Saat itulah aku merasa seperti hampir gila, merasa seperti ada sesuatu yang terlepas begitu saja dari diriku, seperti ada bagian dari hidupku yang hancur dan tak akan pernah kembali. Aku tidak tahu apakah aku akan bisa memperbaiki diriku sendiri setelah ini. Aku bahkan tidak tahu apa yang akan terjadi selanjutnya.
Aku berdiri, tubuhku terasa berat, seolah setiap langkah adalah beban. Aku melangkah tanpa tujuan, tanpa arah, hanya mengikuti arus hujan yang semakin membasahi tubuhku. Tak ada yang peduli, tak ada yang menunggu, dan aku semakin merasa seperti tak berarti. Setiap tetes air yang jatuh dari langit seakan menggugurkan sebagian dari diriku.
Aku melangkah ke jalan, mengikuti langkah-langkah yang entah ke mana. Tidak ada yang bisa menyelamatkanku dari perasaan ini. Bahkan jika aku berlari sejauh mungkin, aku tahu bahwa apa yang telah terjadi tidak bisa diubah. Aku hanya bisa menyesali segala hal yang seharusnya aku lakukan, segala keputusan yang tidak aku ambil, dan kata-kata yang tidak pernah keluar dari mulutku.
Aku berhenti di tengah jalan, di bawah hujan yang semakin deras, dan merasakan sakit yang dalam. Aku merasa bodoh, merasa seperti orang yang sudah terlalu lama hidup dalam ketakutan, terjebak dalam ketidakpastian. Semua ini terasa seperti hukuman, seperti akibat dari ketidakberanian yang sudah mengakar begitu lama.
Dan aku tahu, meskipun aku ingin berteriak, meskipun aku ingin meronta, tak ada yang akan berubah. Ayana sudah pergi. Aku sudah kehilangan kesempatan itu, dan aku hanya bisa melihatnya pergi tanpa bisa berbuat apa-apa. Dia sudah memilih untuk melangkah pergi, meninggalkan semua yang pernah ada di antara kami.

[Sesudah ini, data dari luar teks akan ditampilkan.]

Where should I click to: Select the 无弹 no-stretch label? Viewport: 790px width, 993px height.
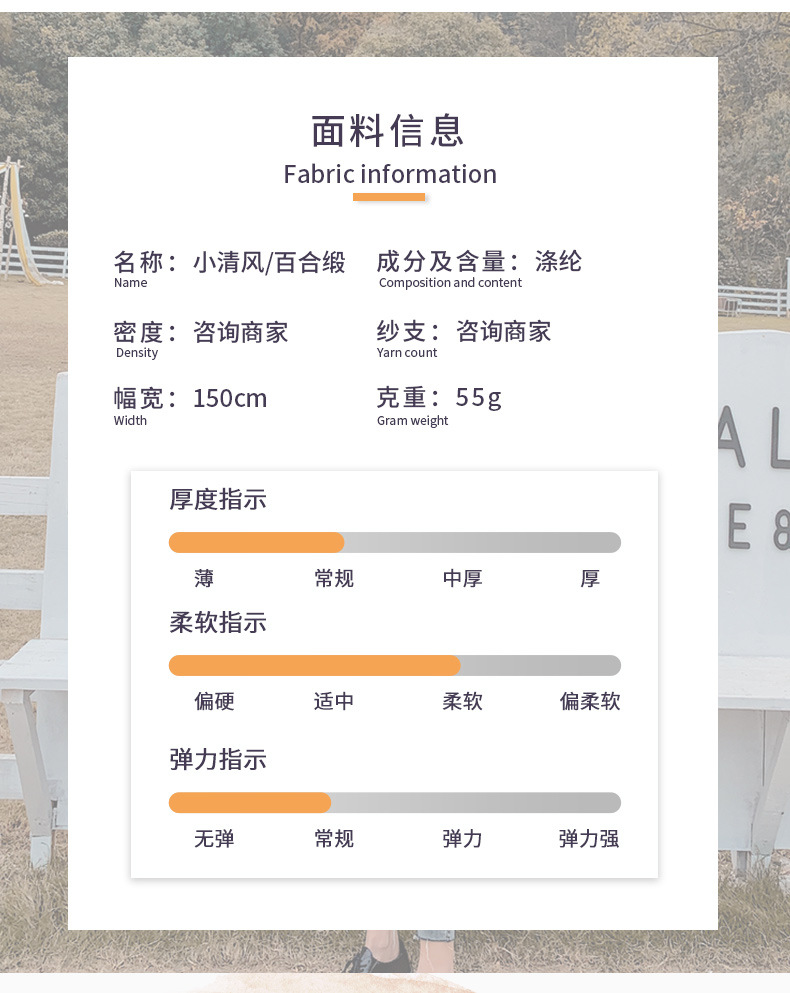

Aku berjalan kembali ke rumah, setiap langkah terasa seperti langkah yang tidak memiliki tujuan. Hujan yang masih turun deras hanya menambah beban di pundakku. Ketika aku tiba di rumah, aku membuka pintu dan masuk ke dalam, melepaskan jaket yang basah, dan merasakan betapa dinginnya udara di dalam rumah.
Di ruangan yang sepi itu, aku duduk di kursi yang terasa terlalu besar untukku. Hujan masih terdengar di luar, seolah mengingatkan betapa dalamnya rasa sakit ini. Aku tak tahu apa yang harus aku lakukan, apakah aku harus terus mencoba untuk hidup atau menyerah begitu saja.

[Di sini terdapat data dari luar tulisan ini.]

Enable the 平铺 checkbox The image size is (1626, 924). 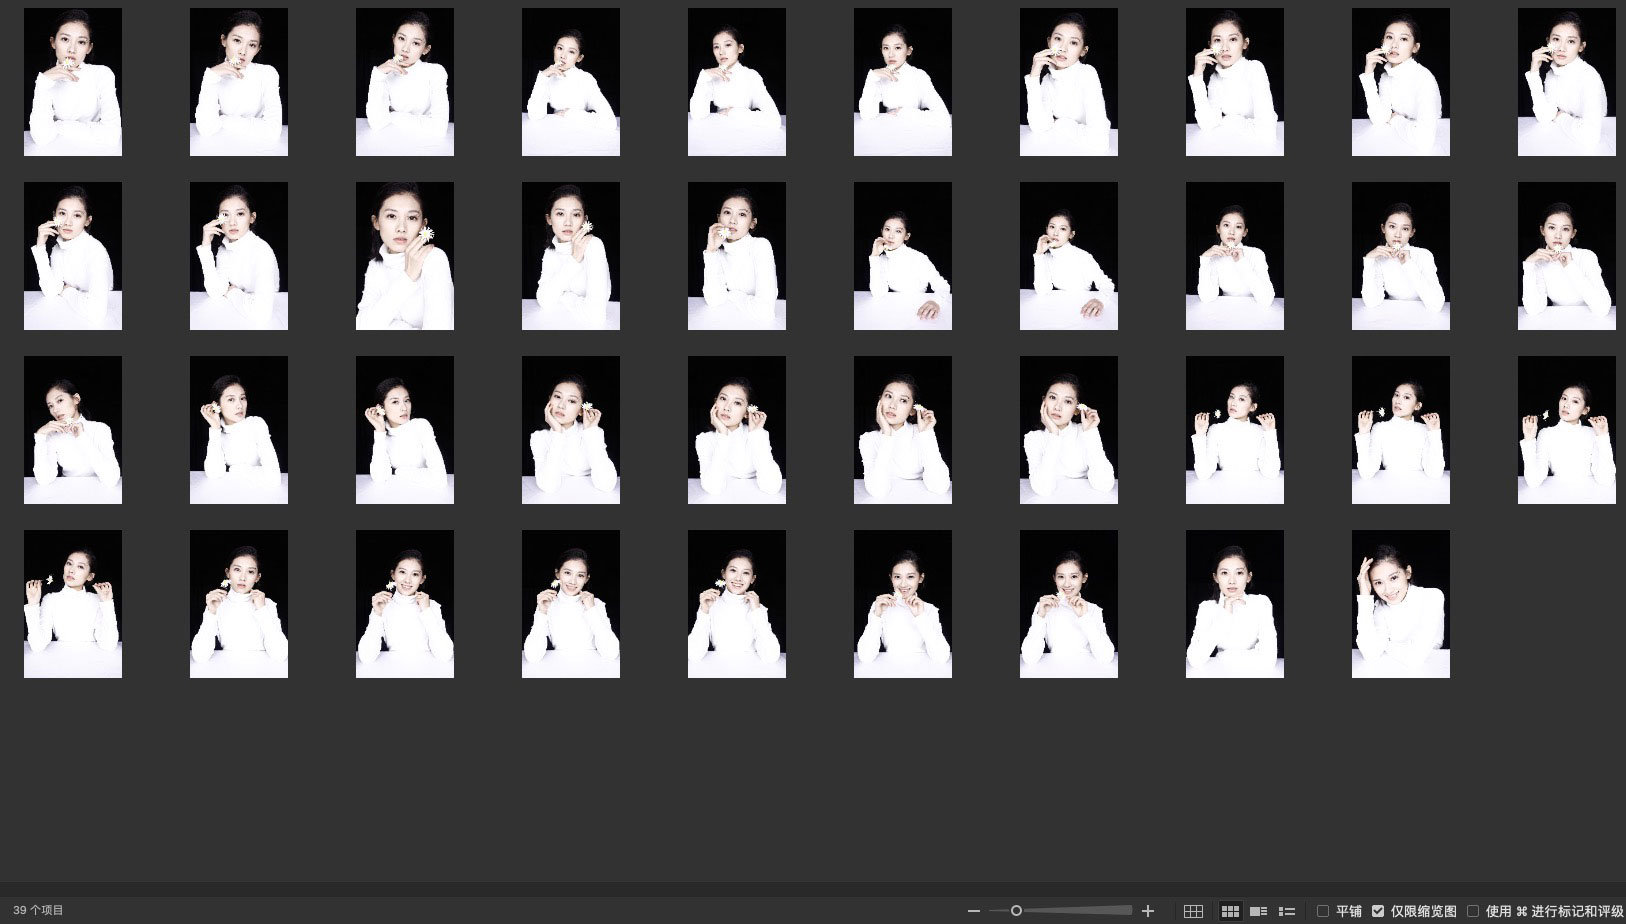click(1323, 911)
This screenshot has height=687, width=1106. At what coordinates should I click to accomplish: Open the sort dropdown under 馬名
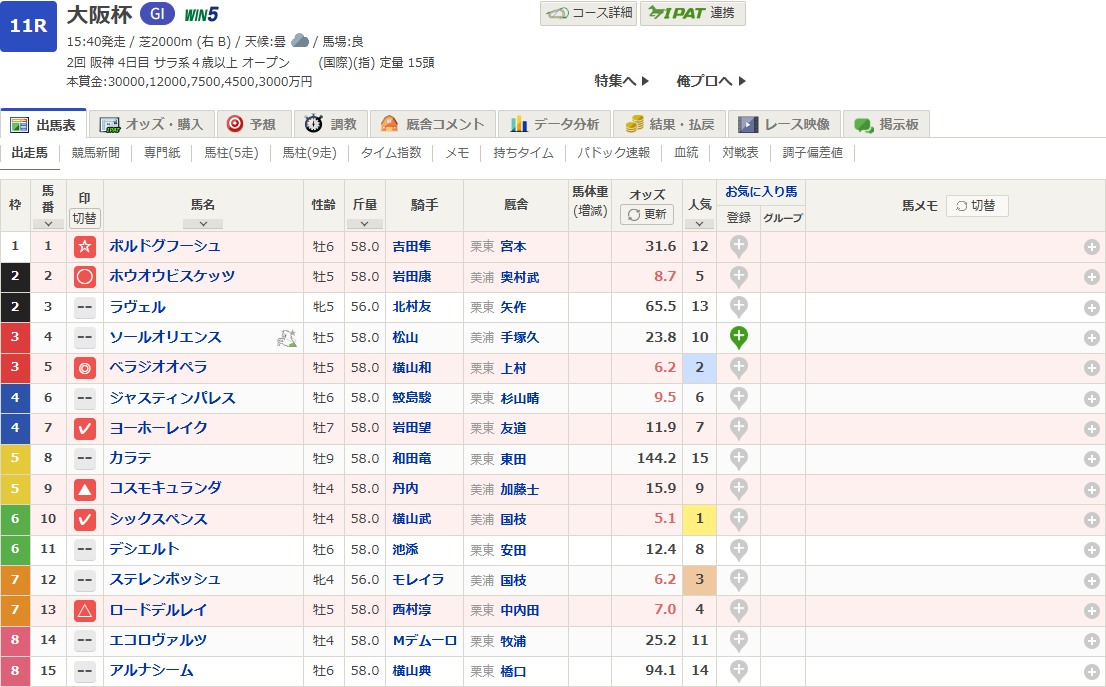pos(203,224)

Aku hanya duduk di sana, memeluk diri sendiri, mencoba untuk mengerti mengapa semuanya harus berakhir seperti ini. Aku tidak bisa mengubah apapun, dan aku tidak tahu bagaimana cara untuk melanjutkan hidup ini tanpa Ayana di dalamnya.
Semua terasa sia-sia. Semua yang pernah kami miliki, semua kenangan itu, kini hanya jadi bayangan yang semakin memudar. Aku merasa hancur, merasa sepi, dan yang lebih buruk lagi, aku merasa bodoh. Kalau saja aku lebih berani, kalau saja aku tidak menunggu terlalu lama, mungkin semuanya tidak akan berakhir seperti ini. Tapi kenyataannya, aku sudah terlambat.
Hujan di bulan Juli itu akhirnya berhenti, meninggalkan kesunyian yang menguasai malam. Tapi di dalam diriku, hujan itu tidak pernah berhenti. Ia tetap ada, mengisi setiap sudut hatiku yang kini kosong dan sunyi. Dan aku tahu, meskipun waktu terus berjalan, rasa sakit ini akan tetap ada, seperti hujan yang tak pernah berhenti turun di bulan Juli.
Dan di akhir semuanya, kita cuma bisa menerima kenyataan bahwa ada hal-hal yang memang sudah terlambat untuk diperbaiki. Seperti hujan yang datang di bulan Juli, penyesalan itu datang begitu saja, menggenang di hati yang tak bisa lagi mengubah apapun.
Mungkin ada yang bilang, Waktu akan menyembuhkan, tapi bagi mereka yang pernah kehilangan kesempatan, waktu hanya mengajarkan betapa pentingnya berani mengambil langkah, sebelum semuanya hilang tanpa jejak.